In reality their offence is that they have ventured to question one
of the accepted ideas of comfortable society. The Crown lawyers imagine
that they are suppressing agitation by these 'Treason Trials'. In
reality, they are creating revolutionaries. For every man who is sentenced
under the obsolete act of 1797 ten men spring up fired with indignation
and with fanatical hatred of Government methods.
(3)
Josiah
Wedgwood, Staffordshire Evening Sentinel (1914)
In
a few days I shall be leaving for active service in France. This is
only what many thousand volunteers from North Staffordshire have done
already, or soon will be doing, but, as I have not had an opportunity
of speaking here since the war started, I want to use your columns
to tell my friends and constituents what is it that compels me to
go. Liberals, like myself, love liberty. It is a passion: I cannot
explain it. My political work has all been directed to the securing
of economic liberty for the worker. I must now leaving the struggle
to others and to my children. There is other more elementary and more
painful work to be done for liberty. It has to be done. All who think
like me ought to take part.
(4)
Josiah Wedgwood comments when Clement Attlee became leader of the
Labour Party.
He is far and away the best leader the Labour Party has had or could
have. In the first place he is better read man than any other in Parliament
in my time. He has the highest standards which free him from both
ambition and selfishness. I have never heard him depreciate a colleague.

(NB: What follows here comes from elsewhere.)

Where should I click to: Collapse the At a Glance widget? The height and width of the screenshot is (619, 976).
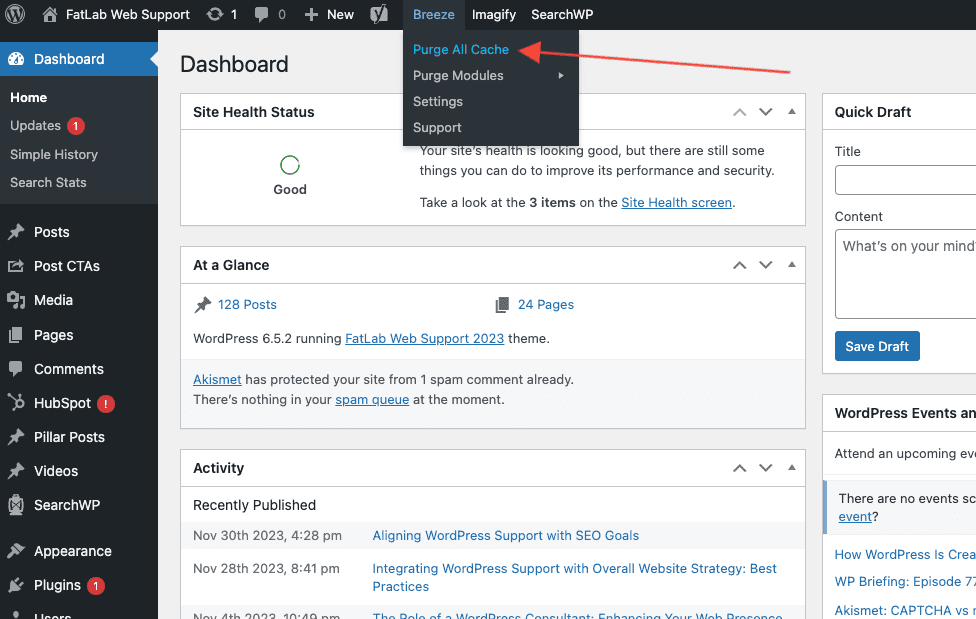coord(790,264)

In every respect he is the exact antithesis of MacDonald. Nobody is
afraid of him or for him: all like him.
(5)
Josiah Wedgwood, letter to Camila, his daughter (1942)
I hate fighting but I have to go on doing it. It is the curse with
which I was born. Here I am after thirty-three years in Parliament,
having been everywhere,
seen everything, known everybody, done everything - but achieved nothing.
The whole world is infinitely worse than it was thirty-three years
ago. But if I started again it would all be the same.